I got my parts through the marine mechanic who orders Evinrude/Johnson parts from various dealers. Getting the parts was no problem.


Have a good summer. 

Pappy? A '55? I thought the bronze powerhead started in '56. Huh. 

Thank you. I'm running it rich right now since I don't know its immediate history. I'll lean it out to 24 to 1 as I fill the tank.


----------



## Kismet (May 8, 2015)

The Alumacraft F-7 didn't need much. I scoured the interior, painted the trailer, spar urethaned the transom, replaced, stained and protected the engine plate, but stopped short of repainting the interior, and stopped FAR short of using brillo pads on the hull--I'm too old for that stuff anymore. 
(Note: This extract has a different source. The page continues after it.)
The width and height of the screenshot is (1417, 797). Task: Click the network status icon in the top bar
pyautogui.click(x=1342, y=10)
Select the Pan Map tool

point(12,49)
I think I'm out of the rehab business. It was fun while I lasted. 

Listed it and it went down the road within 10 days. Sweet little boat.
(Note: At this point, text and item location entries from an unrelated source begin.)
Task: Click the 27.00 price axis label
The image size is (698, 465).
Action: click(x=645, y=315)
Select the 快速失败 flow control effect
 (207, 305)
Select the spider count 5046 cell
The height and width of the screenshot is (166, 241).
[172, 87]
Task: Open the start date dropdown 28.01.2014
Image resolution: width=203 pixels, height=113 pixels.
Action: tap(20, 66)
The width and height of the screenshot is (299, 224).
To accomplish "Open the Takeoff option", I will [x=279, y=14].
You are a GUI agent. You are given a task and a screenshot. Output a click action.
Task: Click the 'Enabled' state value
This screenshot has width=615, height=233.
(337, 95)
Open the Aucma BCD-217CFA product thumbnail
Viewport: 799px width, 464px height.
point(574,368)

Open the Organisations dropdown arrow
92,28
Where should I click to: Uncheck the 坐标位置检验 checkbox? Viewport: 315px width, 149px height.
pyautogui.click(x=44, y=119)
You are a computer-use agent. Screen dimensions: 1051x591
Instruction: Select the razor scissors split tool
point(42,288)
I was going to make the motor and boat a package, but the motor wasn't done, and I think I'll do better selling them separately, if someone realizes what a dependable engine the 10 hp Johnny is.










Thanks for your comments.


----------



## onthewater102 (May 8, 2015)

God knows I love mine, it just makes me nervous now that my grandfather and most of his buddies have all passed into the history books that there will be fewer and fewer parts accessible for these that I don't want to risk something going wrong with it that I can't fish.

At the same time I want to use it to take my son fishing now that he's old enough to be on the boat (without my wife having a fit) so that by the time I give it to him he'll have his own special memories of fishing with it with his dad the way both my father and I do...


----------